Word for word, retype the records below.

[Collected data]
[Start of Attachment]
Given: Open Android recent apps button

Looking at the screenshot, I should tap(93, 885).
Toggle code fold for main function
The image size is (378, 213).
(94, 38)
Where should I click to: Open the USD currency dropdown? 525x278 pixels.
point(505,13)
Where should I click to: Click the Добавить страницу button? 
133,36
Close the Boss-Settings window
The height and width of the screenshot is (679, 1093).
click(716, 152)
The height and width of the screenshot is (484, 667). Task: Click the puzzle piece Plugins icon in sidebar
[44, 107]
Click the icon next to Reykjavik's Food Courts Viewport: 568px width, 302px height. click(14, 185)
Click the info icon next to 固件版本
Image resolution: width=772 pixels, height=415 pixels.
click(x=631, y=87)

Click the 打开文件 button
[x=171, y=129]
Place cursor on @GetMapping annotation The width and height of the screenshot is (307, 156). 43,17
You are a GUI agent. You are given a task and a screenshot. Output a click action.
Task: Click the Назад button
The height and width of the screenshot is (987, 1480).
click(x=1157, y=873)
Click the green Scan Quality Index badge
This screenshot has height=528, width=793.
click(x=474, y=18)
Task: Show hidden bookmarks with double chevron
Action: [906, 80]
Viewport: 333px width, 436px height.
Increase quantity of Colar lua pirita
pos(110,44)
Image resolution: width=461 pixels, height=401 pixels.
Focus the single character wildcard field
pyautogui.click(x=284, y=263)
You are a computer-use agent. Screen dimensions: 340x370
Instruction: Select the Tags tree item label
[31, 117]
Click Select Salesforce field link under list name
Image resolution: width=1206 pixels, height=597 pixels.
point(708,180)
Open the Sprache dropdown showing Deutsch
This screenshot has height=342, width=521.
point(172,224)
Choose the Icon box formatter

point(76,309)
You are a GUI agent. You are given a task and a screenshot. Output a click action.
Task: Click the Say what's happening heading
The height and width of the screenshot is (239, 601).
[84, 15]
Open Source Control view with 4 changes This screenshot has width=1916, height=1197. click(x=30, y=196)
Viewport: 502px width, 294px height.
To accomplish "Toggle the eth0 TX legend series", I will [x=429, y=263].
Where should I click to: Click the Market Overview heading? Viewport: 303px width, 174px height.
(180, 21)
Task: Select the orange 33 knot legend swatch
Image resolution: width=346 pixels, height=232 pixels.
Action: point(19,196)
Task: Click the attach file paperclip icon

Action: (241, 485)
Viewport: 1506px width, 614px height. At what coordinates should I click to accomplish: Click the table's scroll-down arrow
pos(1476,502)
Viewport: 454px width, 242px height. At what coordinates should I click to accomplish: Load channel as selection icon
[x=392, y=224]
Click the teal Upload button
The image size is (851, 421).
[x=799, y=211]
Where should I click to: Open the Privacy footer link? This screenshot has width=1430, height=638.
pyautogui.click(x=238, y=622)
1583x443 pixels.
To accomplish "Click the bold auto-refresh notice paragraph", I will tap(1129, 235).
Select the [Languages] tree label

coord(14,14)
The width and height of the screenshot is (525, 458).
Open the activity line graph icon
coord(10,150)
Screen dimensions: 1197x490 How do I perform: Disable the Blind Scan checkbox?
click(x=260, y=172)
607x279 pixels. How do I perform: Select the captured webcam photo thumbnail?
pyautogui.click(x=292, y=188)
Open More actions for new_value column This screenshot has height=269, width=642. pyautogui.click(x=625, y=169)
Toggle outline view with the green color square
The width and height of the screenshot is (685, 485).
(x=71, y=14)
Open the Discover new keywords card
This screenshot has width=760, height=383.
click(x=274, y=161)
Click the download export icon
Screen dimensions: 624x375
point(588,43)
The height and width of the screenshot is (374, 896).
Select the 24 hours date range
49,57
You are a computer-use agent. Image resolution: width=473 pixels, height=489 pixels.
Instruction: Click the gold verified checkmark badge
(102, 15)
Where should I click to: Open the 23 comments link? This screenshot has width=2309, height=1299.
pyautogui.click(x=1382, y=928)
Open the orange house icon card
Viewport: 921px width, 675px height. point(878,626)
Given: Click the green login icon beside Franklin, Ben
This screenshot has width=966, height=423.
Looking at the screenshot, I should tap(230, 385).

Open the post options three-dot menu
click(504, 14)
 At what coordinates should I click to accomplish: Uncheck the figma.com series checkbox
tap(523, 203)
[End of Attachment]
__Output__:
Given: Open Android recent apps button

Looking at the screenshot, I should tap(93, 885).
Toggle code fold for main function
The image size is (378, 213).
(94, 38)
Where should I click to: Open the USD currency dropdown? 525x278 pixels.
point(505,13)
Where should I click to: Click the Добавить страницу button? 
133,36
Close the Boss-Settings window
The height and width of the screenshot is (679, 1093).
click(716, 152)
The height and width of the screenshot is (484, 667). Task: Click the puzzle piece Plugins icon in sidebar
[44, 107]
Click the icon next to Reykjavik's Food Courts Viewport: 568px width, 302px height. click(14, 185)
Click the info icon next to 固件版本
Image resolution: width=772 pixels, height=415 pixels.
click(x=631, y=87)

Click the 打开文件 button
[x=171, y=129]
Place cursor on @GetMapping annotation The width and height of the screenshot is (307, 156). 43,17
You are a GUI agent. You are given a task and a screenshot. Output a click action.
Task: Click the Назад button
The height and width of the screenshot is (987, 1480).
click(x=1157, y=873)
Click the green Scan Quality Index badge
This screenshot has height=528, width=793.
click(x=474, y=18)
Task: Show hidden bookmarks with double chevron
Action: [906, 80]
Viewport: 333px width, 436px height.
Increase quantity of Colar lua pirita
pos(110,44)
Image resolution: width=461 pixels, height=401 pixels.
Focus the single character wildcard field
pyautogui.click(x=284, y=263)
You are a computer-use agent. Screen dimensions: 340x370
Instruction: Select the Tags tree item label
[31, 117]
Click Select Salesforce field link under list name
Image resolution: width=1206 pixels, height=597 pixels.
point(708,180)
Open the Sprache dropdown showing Deutsch
This screenshot has height=342, width=521.
point(172,224)
Choose the Icon box formatter

point(76,309)
You are a GUI agent. You are given a task and a screenshot. Output a click action.
Task: Click the Say what's happening heading
The height and width of the screenshot is (239, 601).
[84, 15]
Open Source Control view with 4 changes This screenshot has width=1916, height=1197. click(x=30, y=196)
Viewport: 502px width, 294px height.
To accomplish "Toggle the eth0 TX legend series", I will [x=429, y=263].
Where should I click to: Click the Market Overview heading? Viewport: 303px width, 174px height.
(180, 21)
Task: Select the orange 33 knot legend swatch
Image resolution: width=346 pixels, height=232 pixels.
Action: point(19,196)
Task: Click the attach file paperclip icon

Action: (241, 485)
Viewport: 1506px width, 614px height. At what coordinates should I click to accomplish: Click the table's scroll-down arrow
pos(1476,502)
Viewport: 454px width, 242px height. At what coordinates should I click to accomplish: Load channel as selection icon
[x=392, y=224]
Click the teal Upload button
The image size is (851, 421).
[x=799, y=211]
Where should I click to: Open the Privacy footer link? This screenshot has width=1430, height=638.
pyautogui.click(x=238, y=622)
1583x443 pixels.
To accomplish "Click the bold auto-refresh notice paragraph", I will tap(1129, 235).
Select the [Languages] tree label

coord(14,14)
The width and height of the screenshot is (525, 458).
Open the activity line graph icon
coord(10,150)
Screen dimensions: 1197x490 How do I perform: Disable the Blind Scan checkbox?
click(x=260, y=172)
607x279 pixels. How do I perform: Select the captured webcam photo thumbnail?
pyautogui.click(x=292, y=188)
Open More actions for new_value column This screenshot has height=269, width=642. pyautogui.click(x=625, y=169)
Toggle outline view with the green color square
The width and height of the screenshot is (685, 485).
(x=71, y=14)
Open the Discover new keywords card
This screenshot has width=760, height=383.
click(x=274, y=161)
Click the download export icon
Screen dimensions: 624x375
point(588,43)
The height and width of the screenshot is (374, 896).
Select the 24 hours date range
49,57
You are a computer-use agent. Image resolution: width=473 pixels, height=489 pixels.
Instruction: Click the gold verified checkmark badge
(102, 15)
Where should I click to: Open the 23 comments link? This screenshot has width=2309, height=1299.
pyautogui.click(x=1382, y=928)
Open the orange house icon card
Viewport: 921px width, 675px height. point(878,626)
Given: Click the green login icon beside Franklin, Ben
This screenshot has width=966, height=423.
Looking at the screenshot, I should tap(230, 385).

Open the post options three-dot menu
click(504, 14)
 At what coordinates should I click to accomplish: Uncheck the figma.com series checkbox
tap(523, 203)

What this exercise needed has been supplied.